By computing the integral you stated above?
 
Orodruin said:
By computing the integral you stated above?
would there not be a problem since we don't have mass?
 
pandatime said:
would there not be a problem since we don't have mass?
You just need to assume the rod has the same cross sectional area all along its length. If it were twice as wide would the mass centre move?
 
haruspex said:
You just need to assume the rod has the same cross sectional area all along its length. If it were twice as wide would the mass centre move?
but wouldn't it be different for this problem because half of the rod is denser than the other half of the rod?
 
pandatime said:
but wouldn't it be different for this problem because half of the rod is denser than the other half of the rod?
No.

Edit: I suggest you assume a cross sectional area and do the integral. You will find that the area assumed will cancel out.
 
Orodruin said:
No
wait so this whole problem is just a trick question and the centre of mass is in the centre of the rod just like in a uniform rod problem? and nothing has changed due to density?
 
pandatime said:
wait so this whole problem is just a trick question and the centre of mass is in the centre of the rod just like in a uniform rod problem? and nothing has changed due to density?

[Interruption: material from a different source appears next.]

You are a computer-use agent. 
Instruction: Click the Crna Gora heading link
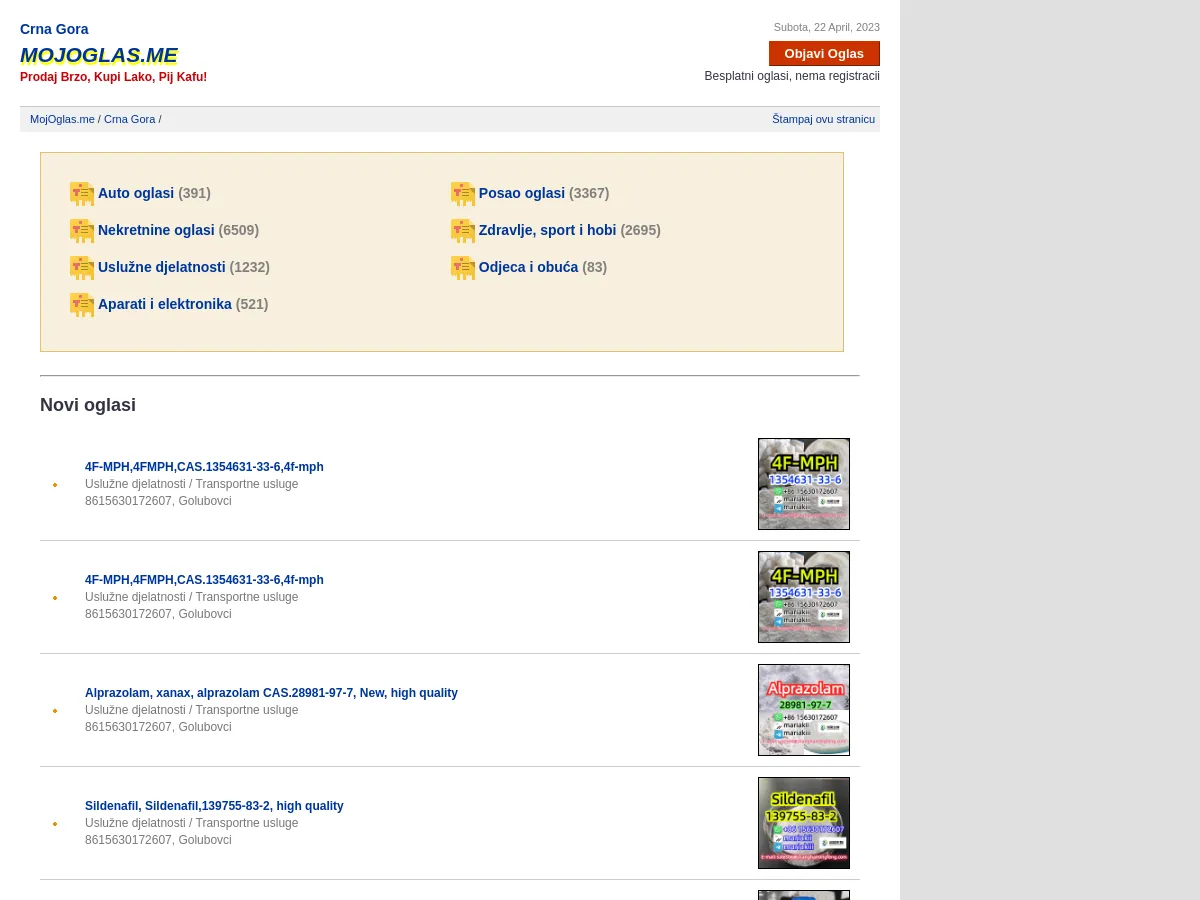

No. That is not what either me or @haruspex said. As stated in my edit, you need to do the integral.
 
pandatime said:
wait so this whole problem is just a trick question and the centre of mass is in the centre of the rod just like in a uniform rod problem? and nothing has changed due to density?
No.
The center of mass of the entire rod will move more and more towards the center of mass of the denser portion as the density of the lighter part tends to zero.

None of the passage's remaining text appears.